There are times when you want a camera that is a serious tool to take properly exposed, beautiful negative frames. However all of the technical activity to get a properly exposed, nicely developed negative makes the whole process really slow. If you are having a trip with a friend to London, for example, as I did recently, you cannot make your friend ( a non photographer) slow down and stop, while messing around with meters, f stops, apertures and shutter speeds, not to mention intentional composition. No, you want to point and shoot and crack on with enjoying the company of a friend.
Luckily the trajectory of camera and photographic refinement made much of the technical work automatic, allowing even non photographers to take some nice photographs. Non photographers don't buy SLRs or Medium Format cameras, they buy a little automatic compact camera. In the early 1980s there were loads on the market and the improvements in automation carried on until the 1990s.
Japan produced some lovely compacts such as the Olympus trip or the Nikon L35AF.
Here is a trip down memory lane. In 1991 I bought a Canon Telemax Sure Shot 35mm film camera as a tool for making family memories. The camera we (read my wife) already had was appalling. While I can immerse myself in technical detail and the finer points of photography, my wife wasn't interested. She wanted to make snaps of the kids, our days out and our holidays. We'd send our film off to Truprint for processing and get back negatives, 6x4 prints and a free Truprint film. The Canon was perfect. An automatic camera with film auto wind, really sharp lens and perfect metering. The Telemax also had a two position zoom, 38mm or 70mm. The DX encoded films allowed the cameras internal brain to configure the ISO of the film in the camera and use that to calculate the exposure and meter the subject.

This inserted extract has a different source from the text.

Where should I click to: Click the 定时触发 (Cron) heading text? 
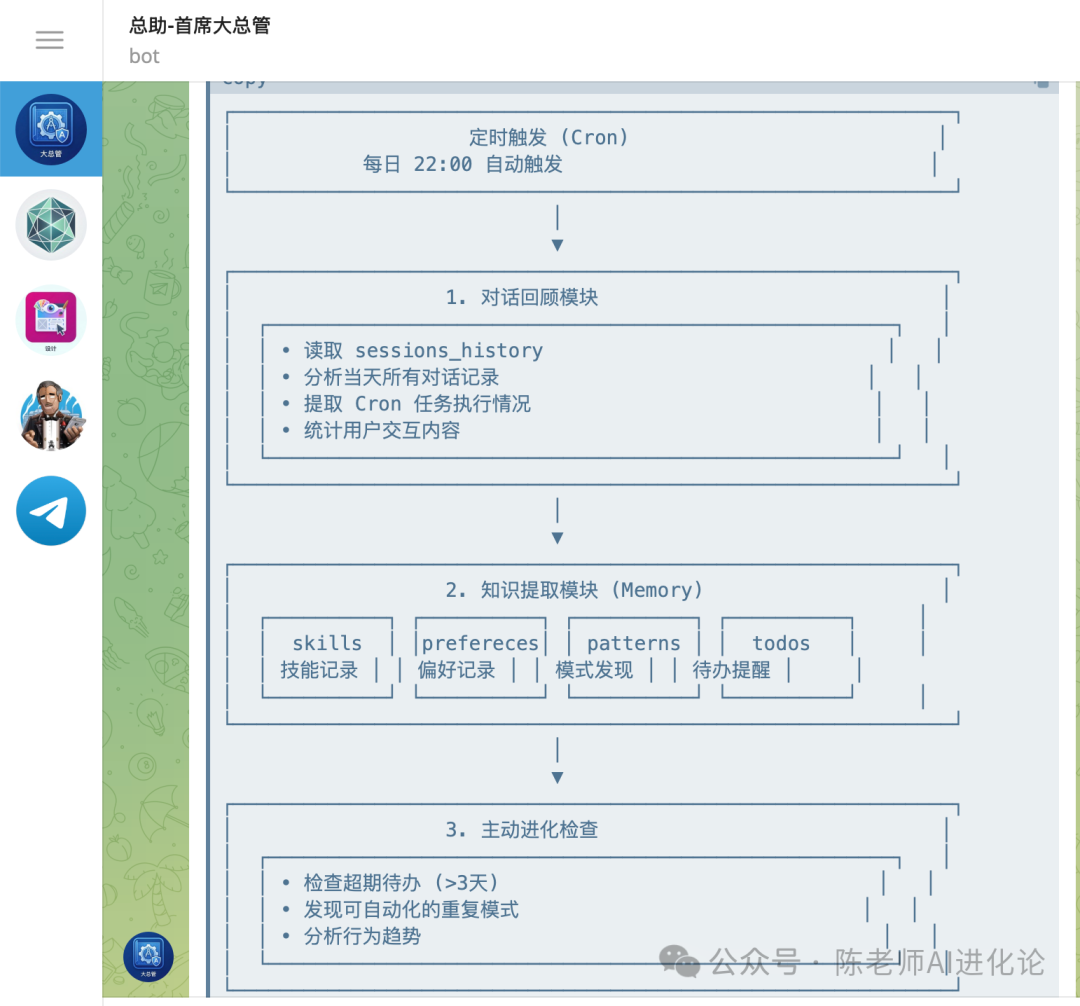tap(549, 138)
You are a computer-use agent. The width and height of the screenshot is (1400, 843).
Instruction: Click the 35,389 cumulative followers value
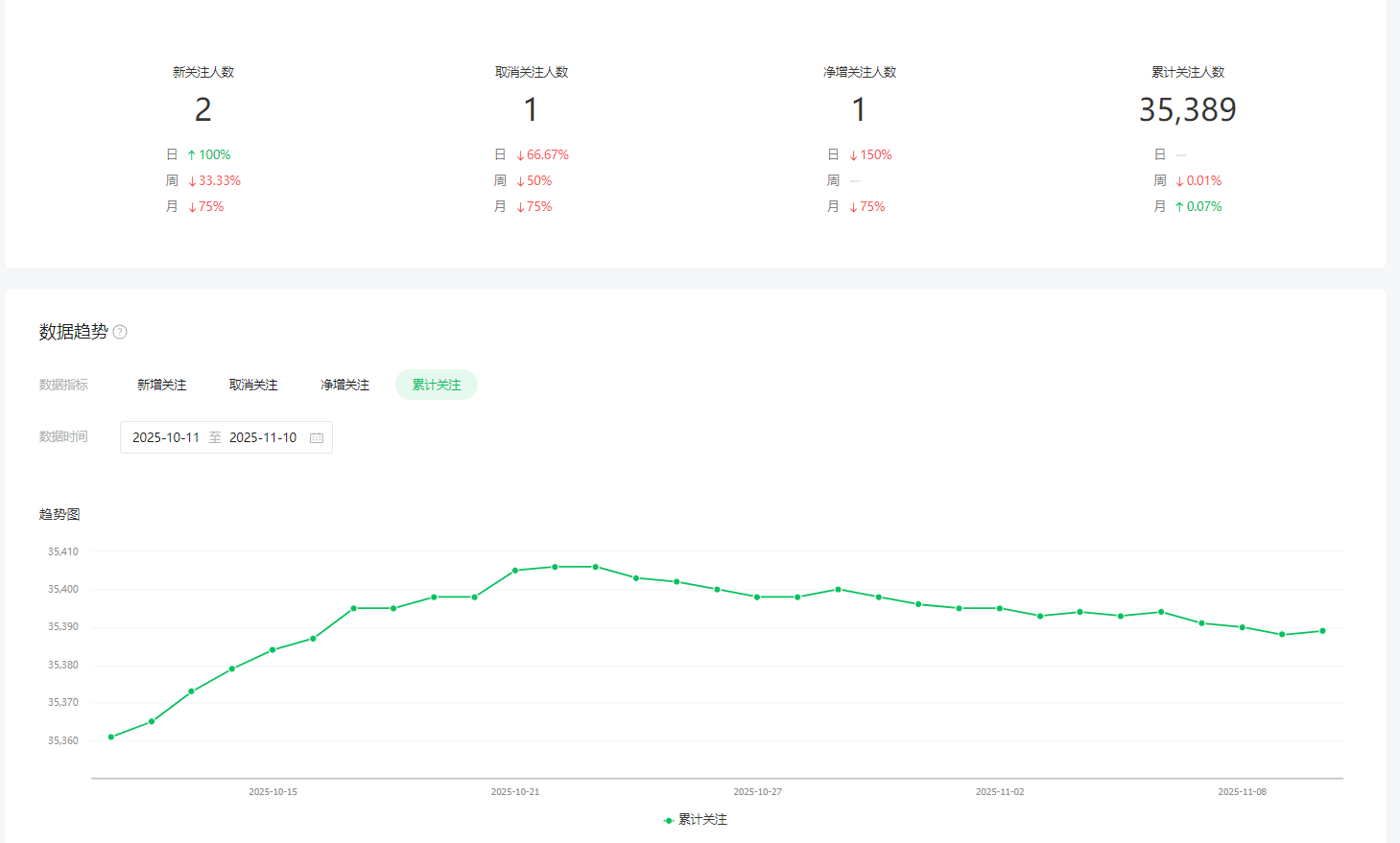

Finally the camera used a near infrared beam to assist with the focusing of the lens.
It was a great camera and served us well. Interestingly the resulting photographs and negatives are still in the photo albums.
The files from the digital cameras that replaced the Sure Shot in the early 2000s have all been lost. Not one of them still exists, even though they were backed up. The backups I still have but the format cannot be read. (why do I hang on to them?).
It is a matter of regret that the camera was not looked after and was consigned to a drawer. Even after I returned to film photography, I ignored the camera. And then it got lost in a house move.
Looking online today nice examples fetch £100 (but I'm digressing. again!).
The point being that a decent compact film camera will serve the user well and allow nice photographs to be taken without slowing down any social interactions/walks/trips/holidays etc.
It was with this in mind that I took my Lomo LC-A to London.
I won't repeat the information that you can look up on the internet.
Here is a link to save you using Google,
The LC-A is a compact camera that produces decent results. Not top flight, portfolio ready photographs, but decent pictures. It's automatic and is very quick to use.
The LC-A is becoming a favorite as a walk around camera. I took this with my LC-A at a location local to my home in Somerset.
I'd recommend an LC-A to anyone looking for a dependable, compact automatic camera. The controls fall easy to hand, it's zone focused, which I'm happy with, and the meter is really accurate. It would make a nice travel camera.